Comparison of cluster 1 and 2 clinical isolates revealed a very high level of differentiation across the genome [genomewide average fixation index (FST) = 0.21] (Fig. 3). Moreover, a large number of SNP positions (n = 9,293) showed complete fixation of alternative alleles between these clusters (FST = 1.0), and these SNP positions with complete fixation occurred on all chromosomes (Fig. 3B and Fig. S4). However, there was marked heterogeneity in the level of differentiation between clusters 1 and 2 across the genome, with chromosomal mean FST scores ranging from 0.08 (chromosome 5) to 0.34 (chromosome 7) (Fig. 3 and Fig. S4). Analysis of windows of 500 consecutive SNPs revealed that chromosomes 5, 10, and 11 had the most windows below the genomewide average FST (Fisher’s exact tests, P = 3.6 × 10−7, 1.4 × 10−5, and 2.5 × 10−5, respectively), whereas chromosomes 7, 12, and 13 had the most windows above the genomewide average (3.7 × 10−16, 4.0 × 10−6, and 2.1 × 10−11, respectively). Chromosomes 7, 12, and 13 also had high DXY cluster 1 versus cluster 2 divergence values of 7.64 × 10−3, 6.64 × 10−3, and 7.08 × 10−3, respectively (Fig. S2), indicating that the elevated FST values are not caused entirely by the lower diversity within cluster 2. There also was heterogeneity across different regions within chromosomes (Fig. 3 and Fig. S4), with window mean FST values ranging from <0.05 to >0.40. Regions with high FST values contained many SNPs that had completely fixed differences between the clusters (FST = 1.0) (Fig. 3B and Fig. S4). Application of Moran’s I test of autocorrelation indicated that chromosomes 7, 8, 11, 12, and 13 had particularly significant nonrandom intrachromosomal clustering of FST (Fig. S4).

Fig. 3.

Fig. 3.

Genomewide FST scans between the cluster 1 and 2 subpopulations of P. knowlesi clinical isolates. (A) Sliding window plot of mean FST scores for windows of 500 consecutive SNPs shows within-chromosome variation of FST scores. The blue and gray shades represent alternating chromosomes. The dashed red lines show the genomewide mean FST value of 0.21. (B) Heterogeneity within individual chromosomes illustrated by plots of FST values for chromosomes 8, 11, and 12. Black dots show values for individual SNPs, and red lines show mean FST values for consecutive windows of 500 SNPs. Dashed blue lines represent chromosome-wide mean FST values, and dashed red lines show the genomewide mean FST value of 0.21.

Fig. S4.

Fig. S4.

Plots of FST values indicating differentiation in SNP allele frequencies between P. knowlesi cluster 1 (38 isolates) and cluster 2 (10 isolates) throughout the genome. The panels show widespread distribution of high-FST SNPs (black dots) as well as extended low-FST regions. The solid red lines show mean FST values for sliding windows of 500 consecutive SNPs. The dashed red lines represent the genomewide average FST score of 0.21, and the dashed blue lines represent the mean FST score for each chromosome (chromosomes 1–14 having values of 0.14, 0.17, 0.16, 0.21, 0.08, 0.2, 0.34, 0.17, 0.21, 0.12, 0.13, 0.26, 0.3, and 0.19, respectively). The bar plot in the bottom right panel shows significance values as −log10 P values of Fisher’s exact test statistics for the 14 chromosomes. In testing the number of windows with mean FST values greater or less than the genomewide mean, chromosomes 5, 10, and 11 were found to have a significantly greater number of low-FST windows, and high-FST windows were significantly overrepresented on chromosomes 7, 12, and 13. In addition, positive Moran’s I indices indicated nonrandom intrachromosomal clustering of FST values, particularly for chromosomes 7, 8, 11, 12, and 13 (with Moran’s I indices of 0.41, 0.48, 0.39, 0.42, and 0.40, respectively).

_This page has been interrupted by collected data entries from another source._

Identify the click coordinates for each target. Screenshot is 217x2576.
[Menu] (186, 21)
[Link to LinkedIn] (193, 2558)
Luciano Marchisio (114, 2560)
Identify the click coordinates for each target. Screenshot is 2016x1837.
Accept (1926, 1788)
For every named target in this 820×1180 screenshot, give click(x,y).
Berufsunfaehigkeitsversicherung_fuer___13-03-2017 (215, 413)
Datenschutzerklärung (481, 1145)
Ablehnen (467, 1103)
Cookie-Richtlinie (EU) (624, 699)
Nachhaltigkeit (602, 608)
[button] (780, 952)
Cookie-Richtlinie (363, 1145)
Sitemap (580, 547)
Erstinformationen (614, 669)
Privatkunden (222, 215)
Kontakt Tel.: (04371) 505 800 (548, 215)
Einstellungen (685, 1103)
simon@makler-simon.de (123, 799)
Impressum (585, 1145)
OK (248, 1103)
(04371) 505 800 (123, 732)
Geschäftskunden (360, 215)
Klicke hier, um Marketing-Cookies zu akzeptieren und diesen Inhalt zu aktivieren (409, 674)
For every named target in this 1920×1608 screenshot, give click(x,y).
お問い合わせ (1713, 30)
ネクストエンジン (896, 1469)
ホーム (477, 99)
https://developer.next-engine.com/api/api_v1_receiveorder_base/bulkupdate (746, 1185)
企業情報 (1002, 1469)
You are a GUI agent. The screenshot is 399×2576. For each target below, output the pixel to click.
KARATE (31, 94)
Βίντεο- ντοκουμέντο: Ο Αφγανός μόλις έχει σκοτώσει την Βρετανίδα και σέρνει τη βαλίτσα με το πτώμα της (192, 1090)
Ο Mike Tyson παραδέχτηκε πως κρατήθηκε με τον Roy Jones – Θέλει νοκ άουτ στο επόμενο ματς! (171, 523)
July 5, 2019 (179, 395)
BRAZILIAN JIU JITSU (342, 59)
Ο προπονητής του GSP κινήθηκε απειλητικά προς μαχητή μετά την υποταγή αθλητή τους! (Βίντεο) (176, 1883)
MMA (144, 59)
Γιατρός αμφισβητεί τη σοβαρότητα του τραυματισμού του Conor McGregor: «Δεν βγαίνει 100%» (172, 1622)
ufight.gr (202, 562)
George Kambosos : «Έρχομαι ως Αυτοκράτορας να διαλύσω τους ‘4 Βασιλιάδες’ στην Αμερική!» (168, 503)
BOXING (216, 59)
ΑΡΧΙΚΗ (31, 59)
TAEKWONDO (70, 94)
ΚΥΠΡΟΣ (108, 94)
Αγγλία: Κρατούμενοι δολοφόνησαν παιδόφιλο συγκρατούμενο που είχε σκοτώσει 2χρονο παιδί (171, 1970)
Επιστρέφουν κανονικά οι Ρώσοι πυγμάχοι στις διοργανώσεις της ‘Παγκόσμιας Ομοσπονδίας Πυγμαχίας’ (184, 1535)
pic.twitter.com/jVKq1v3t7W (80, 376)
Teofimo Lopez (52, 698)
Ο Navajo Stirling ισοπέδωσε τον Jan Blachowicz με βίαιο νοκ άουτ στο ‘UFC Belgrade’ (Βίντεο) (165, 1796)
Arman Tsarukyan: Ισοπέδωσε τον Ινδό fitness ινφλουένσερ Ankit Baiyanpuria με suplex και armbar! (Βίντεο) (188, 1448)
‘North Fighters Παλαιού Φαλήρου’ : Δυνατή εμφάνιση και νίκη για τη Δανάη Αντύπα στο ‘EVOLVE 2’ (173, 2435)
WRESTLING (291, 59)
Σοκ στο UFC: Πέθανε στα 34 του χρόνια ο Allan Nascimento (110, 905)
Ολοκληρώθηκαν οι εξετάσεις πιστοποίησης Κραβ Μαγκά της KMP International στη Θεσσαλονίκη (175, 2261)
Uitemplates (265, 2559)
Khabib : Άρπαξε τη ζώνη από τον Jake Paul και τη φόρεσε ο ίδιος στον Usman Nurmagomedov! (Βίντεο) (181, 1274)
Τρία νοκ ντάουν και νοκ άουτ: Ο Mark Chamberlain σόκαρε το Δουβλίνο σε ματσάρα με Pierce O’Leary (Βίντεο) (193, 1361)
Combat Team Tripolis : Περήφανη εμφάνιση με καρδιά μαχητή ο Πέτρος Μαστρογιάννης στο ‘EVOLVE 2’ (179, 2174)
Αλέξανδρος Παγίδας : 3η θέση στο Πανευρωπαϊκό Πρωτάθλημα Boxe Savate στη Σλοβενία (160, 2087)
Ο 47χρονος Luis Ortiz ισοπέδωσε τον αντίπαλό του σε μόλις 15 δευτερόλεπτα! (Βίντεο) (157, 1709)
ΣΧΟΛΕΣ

Scan for Genes Showing Signatures of Balancing Selection.

Because of the overall deep population structuring and the small numbers of isolates belonging to clusters 2 and 3, scans for signatures of selection were focused on the main cluster 1 of clinical isolates (n = 38). A total of 759,409 biallelic SNPs were identified within cluster 1, 230,398 (30%) of which were found in coding regions (2,399 genes). A genomewide scan of allele frequency distributions conducted on genes that had a minimum of three SNPs (2,381 genes) showed a negatively skewed distribution, with a mean Tajima’s D value of −1.35 (Fig. 4A). Only 16 of the 2,381 genes (0.67%) had a positive Tajima’s D value (Fig. 4 and Dataset S1), with the highest being for the csp gene (Tajima’s D = 1.57). Most other genes close to the top of the list encode putative proteins that have not been studied previously, although orthologs of particular antigen genes previously shown to be under balancing selection in other malaria parasite species (21) have quite high values here (e.g., the trap and msp1 genes, with ranks of 24 and 61, respectively). However not all antigen genes have such high values; for example, the P. knowlesi apical membrane antigen 1 (ama1) and DBP-α genes had Tajima’s D values of −1.68 and −1.31, respectively, close to the genomewide average and in contrast with the elevated values for their orthologs in population studies of other species (21).

Fig. 4.

Fig. 4.

Scan of Tajima’s D values for 2,381 genes with a minimum of three SNPs within the major P. knowlesi subpopulation cluster 1 (n = 38 isolates). (A) Frequency distribution of Tajima’s D values shows a highly negative skew genomewide and only a minority of genes with positive values (the gene with the highest value was csp, encoding the circumsporozoite protein). (B) Tajima’s D values for 2,381 genes with a minimum of three SNPs plotted according to their chromosomal positions (black and red colors indicate consecutive chromosomes numbered from the smallest upwards). Tajima’s D values for each of the individual genes are listed in Dataset S1.

Informative tests of allele frequency distributions by Tajima’s D require larger numbers of isolates than were sequenced for clusters 2 and 3. To explore the allele frequency distribution in the isolates in cluster 2 (n = 10), Tajima’s D values were calculated for 2,117 genes with three or more SNPs, yielding an overall mean value of −0.26, which was much less negative than seen for the larger sample of cluster 1 isolates. To test if this difference from cluster 1 was an artifact of the small sample size, Tajima’s D values were computed from randomly generated subsamples of 10 isolates from cluster 1, yielding a mean value of −0.22, which was not significantly different from that of cluster 2. This result illustrates the low information content of this index with very small numbers of samples and the need for more extensive sampling of clusters 2 and 3 to enable allele frequency-based tests for selection within each of these clusters.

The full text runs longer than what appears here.